We talk about the creator economy like the rules are settled. Find the right creators. Brief them. Launch. Measure. Repeat.
But there’s a new category of company that breaks every one of those rules, and almost nobody is writing the playbook for them.
I’m talking about AI and tech companies. They are moving at a speed no one has ever marketed at before, and traditional influencer marketing does not work for them. Not “needs tweaking.” Does not work.
Here’s the perspective I don’t think the industry is talking about enough.
The entire influencer playbook was built for consumer brands. Soda, skincare, fashion, CPG. One big launch a year. A hero campaign. Months of lead time. A media plan you could set in January and run on autopilot.
AI and tech companies don’t live in that world. They don’t launch once a year. They launch once a month. Sometimes once a week. New model. New feature. New pricing. New category they invented on a Tuesday.
Everything is faster, louder, and bigger, on timelines that would make a traditional brand manager faint. So when you take a playbook designed for one launch a year and point it at a company shipping every week, it shatters.
And the place this is happening fastest is the space the industry pays the least attention to: B2B.
We’ve spent a decade treating B2B as the boring corner of the creator economy. The serious money and the cultural energy went to consumer. But the most aggressive, most interesting creator marketing right now is happening in B2B tech, much of it on LinkedIn, and most of the industry is sleeping on it.
So what does the new playbook actually require?
First, speed. When a company ships at 9am, the window to own the conversation is measured in days, not quarters. The advantage is real, but it’s small, because a competitor is shipping the same thing next week. You have to flood the feed while the edge still exists. Campaigns that go live in 48 hours are not a nice-to-have. They’re the whole game.
Second, and this is the contradiction nobody resolves: you also have to think long term. Because the inventory is scarce.
The number of creators who can credibly talk about AI tooling, developer workflows, or technical B2B products is tiny. You can’t summon them the week of a launch. They’re booked. They’re picky. So the brands winning aren’t running campaigns. They’re building ambassadors. They lock in the right voices in advance, before the launch, they don’t even know about yet. When the company ships on a Tuesday with no warning, those creators are already briefed and already posting.

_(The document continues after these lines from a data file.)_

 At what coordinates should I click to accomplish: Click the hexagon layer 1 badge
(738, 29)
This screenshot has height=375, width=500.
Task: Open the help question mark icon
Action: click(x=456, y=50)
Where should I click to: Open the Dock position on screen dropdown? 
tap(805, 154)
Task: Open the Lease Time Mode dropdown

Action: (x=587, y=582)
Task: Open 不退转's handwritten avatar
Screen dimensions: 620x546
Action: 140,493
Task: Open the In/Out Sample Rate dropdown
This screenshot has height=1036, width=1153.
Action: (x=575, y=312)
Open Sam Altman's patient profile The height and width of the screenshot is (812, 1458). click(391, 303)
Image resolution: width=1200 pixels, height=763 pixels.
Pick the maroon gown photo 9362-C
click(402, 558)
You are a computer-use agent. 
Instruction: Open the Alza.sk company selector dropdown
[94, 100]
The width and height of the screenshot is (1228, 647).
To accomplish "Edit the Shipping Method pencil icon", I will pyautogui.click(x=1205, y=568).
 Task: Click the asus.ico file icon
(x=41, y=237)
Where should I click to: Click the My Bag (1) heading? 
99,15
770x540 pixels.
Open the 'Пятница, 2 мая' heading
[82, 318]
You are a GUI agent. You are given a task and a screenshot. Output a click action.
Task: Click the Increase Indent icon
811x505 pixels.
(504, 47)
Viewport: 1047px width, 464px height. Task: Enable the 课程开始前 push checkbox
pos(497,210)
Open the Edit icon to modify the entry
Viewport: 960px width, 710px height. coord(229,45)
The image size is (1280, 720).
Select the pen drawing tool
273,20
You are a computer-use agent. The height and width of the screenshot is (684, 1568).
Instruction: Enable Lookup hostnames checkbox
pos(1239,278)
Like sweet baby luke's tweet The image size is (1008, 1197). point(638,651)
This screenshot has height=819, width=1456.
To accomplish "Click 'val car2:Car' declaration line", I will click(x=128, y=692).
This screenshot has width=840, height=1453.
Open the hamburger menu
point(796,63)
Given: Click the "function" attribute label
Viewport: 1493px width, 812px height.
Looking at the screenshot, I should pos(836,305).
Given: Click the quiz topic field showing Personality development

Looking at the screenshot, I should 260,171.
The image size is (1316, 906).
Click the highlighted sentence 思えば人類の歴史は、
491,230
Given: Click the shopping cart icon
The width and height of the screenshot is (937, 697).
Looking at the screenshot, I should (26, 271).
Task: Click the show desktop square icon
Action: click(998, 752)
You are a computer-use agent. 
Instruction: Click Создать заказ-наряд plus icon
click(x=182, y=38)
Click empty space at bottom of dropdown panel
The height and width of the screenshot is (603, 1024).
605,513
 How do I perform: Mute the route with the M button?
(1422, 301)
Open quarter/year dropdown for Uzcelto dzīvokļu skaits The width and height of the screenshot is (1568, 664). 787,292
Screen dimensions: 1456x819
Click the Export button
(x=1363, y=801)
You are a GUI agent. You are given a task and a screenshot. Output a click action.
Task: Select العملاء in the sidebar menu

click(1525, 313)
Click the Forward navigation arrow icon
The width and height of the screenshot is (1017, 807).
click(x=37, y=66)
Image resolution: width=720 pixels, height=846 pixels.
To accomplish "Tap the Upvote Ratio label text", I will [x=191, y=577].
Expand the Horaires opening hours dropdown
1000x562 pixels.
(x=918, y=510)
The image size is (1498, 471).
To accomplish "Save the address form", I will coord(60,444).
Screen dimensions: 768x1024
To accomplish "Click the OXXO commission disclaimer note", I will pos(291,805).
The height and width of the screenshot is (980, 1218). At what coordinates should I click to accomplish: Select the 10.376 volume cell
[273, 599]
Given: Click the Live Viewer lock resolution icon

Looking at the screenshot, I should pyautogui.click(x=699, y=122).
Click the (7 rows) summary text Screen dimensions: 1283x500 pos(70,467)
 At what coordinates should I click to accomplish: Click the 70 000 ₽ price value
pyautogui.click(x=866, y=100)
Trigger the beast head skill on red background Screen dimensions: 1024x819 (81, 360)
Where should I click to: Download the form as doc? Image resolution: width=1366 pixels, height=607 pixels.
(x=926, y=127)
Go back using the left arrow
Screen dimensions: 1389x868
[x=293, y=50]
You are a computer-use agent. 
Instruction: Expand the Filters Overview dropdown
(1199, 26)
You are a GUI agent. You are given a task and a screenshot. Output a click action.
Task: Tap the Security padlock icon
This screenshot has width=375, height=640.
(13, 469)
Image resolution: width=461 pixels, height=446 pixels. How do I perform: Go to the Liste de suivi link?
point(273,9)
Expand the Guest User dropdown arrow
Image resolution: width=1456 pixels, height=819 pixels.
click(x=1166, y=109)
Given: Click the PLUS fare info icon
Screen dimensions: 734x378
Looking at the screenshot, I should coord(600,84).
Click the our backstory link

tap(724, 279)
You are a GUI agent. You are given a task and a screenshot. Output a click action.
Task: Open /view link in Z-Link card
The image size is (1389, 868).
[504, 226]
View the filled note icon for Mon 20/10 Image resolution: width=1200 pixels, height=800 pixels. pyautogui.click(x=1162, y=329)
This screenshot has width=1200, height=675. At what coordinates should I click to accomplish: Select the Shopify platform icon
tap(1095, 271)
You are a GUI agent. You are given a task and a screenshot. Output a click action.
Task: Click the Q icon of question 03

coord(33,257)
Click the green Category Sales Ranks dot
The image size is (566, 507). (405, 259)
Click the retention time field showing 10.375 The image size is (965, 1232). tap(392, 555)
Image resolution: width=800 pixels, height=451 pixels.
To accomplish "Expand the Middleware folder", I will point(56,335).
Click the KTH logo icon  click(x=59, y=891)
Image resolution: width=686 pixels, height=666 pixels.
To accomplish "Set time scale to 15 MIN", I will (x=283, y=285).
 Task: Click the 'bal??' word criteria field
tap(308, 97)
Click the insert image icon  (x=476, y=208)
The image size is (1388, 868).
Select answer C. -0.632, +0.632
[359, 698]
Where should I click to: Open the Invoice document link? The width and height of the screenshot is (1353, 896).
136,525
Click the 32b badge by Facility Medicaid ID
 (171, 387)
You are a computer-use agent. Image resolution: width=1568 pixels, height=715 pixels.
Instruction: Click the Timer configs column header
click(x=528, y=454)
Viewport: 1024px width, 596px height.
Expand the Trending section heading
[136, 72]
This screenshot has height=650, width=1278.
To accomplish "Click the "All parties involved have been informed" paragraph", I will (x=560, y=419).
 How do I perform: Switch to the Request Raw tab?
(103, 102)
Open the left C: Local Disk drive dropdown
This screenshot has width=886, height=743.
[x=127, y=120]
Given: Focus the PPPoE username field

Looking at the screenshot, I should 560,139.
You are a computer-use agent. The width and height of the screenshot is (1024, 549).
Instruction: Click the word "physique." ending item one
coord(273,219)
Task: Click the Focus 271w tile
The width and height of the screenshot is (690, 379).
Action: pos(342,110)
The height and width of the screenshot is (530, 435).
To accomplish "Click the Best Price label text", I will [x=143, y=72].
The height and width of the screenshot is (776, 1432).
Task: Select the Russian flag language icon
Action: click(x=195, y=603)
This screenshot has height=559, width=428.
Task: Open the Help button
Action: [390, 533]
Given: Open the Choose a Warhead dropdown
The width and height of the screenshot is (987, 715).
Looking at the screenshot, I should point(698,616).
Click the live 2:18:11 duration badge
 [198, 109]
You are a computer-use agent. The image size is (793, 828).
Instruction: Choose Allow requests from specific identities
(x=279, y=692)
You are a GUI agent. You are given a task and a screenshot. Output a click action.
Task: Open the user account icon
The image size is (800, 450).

That’s the shift. The old playbook treats creators like media you rent for a moment. The new one treats them like infrastructure you build over time. Move impossibly fast and plan impossibly far ahead at the same time.
The creator economy spent ten years optimizing for reach. The next ten belong to whoever masters speed and relationships together, in the category nobody is watching closely enough.
The companies moving fastest are already writing that playbook.
The rest of the industry hasn’t noticed it’s being written.